* _Data for review_:
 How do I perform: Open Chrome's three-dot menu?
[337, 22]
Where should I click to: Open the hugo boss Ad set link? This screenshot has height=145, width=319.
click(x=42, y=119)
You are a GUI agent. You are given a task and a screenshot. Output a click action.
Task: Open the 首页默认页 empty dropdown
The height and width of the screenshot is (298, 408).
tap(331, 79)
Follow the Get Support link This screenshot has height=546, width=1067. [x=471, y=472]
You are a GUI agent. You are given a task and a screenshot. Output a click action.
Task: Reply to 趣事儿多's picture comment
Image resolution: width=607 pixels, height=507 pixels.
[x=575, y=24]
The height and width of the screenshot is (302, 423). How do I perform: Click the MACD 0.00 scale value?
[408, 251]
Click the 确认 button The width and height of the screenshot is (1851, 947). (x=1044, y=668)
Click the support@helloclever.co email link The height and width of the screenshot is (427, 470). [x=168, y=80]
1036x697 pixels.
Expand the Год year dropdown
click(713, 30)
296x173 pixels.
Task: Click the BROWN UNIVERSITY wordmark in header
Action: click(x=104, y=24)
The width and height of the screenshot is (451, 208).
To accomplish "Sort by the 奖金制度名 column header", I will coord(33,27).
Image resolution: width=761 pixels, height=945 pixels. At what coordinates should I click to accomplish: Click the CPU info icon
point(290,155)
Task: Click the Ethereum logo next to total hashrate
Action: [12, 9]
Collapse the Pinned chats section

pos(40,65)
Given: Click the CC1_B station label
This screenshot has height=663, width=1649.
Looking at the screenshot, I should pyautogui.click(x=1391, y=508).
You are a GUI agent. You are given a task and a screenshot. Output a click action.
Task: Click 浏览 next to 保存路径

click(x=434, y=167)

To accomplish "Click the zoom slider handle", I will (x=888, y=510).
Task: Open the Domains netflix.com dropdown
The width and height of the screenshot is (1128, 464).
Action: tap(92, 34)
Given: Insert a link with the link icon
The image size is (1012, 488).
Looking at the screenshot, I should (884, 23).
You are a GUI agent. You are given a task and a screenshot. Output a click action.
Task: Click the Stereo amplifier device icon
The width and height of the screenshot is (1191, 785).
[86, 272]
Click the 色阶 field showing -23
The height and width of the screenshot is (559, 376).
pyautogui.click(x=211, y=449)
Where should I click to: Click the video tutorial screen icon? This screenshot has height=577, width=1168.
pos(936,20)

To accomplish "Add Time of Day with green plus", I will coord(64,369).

* _The task_:
Search the records above for "will". Copy each line where it is found.

* _Your response_:
To accomplish "Sort by the 奖金制度名 column header", I will coord(33,27).
To accomplish "Click the zoom slider handle", I will (x=888, y=510).
To accomplish "Add Time of Day with green plus", I will coord(64,369).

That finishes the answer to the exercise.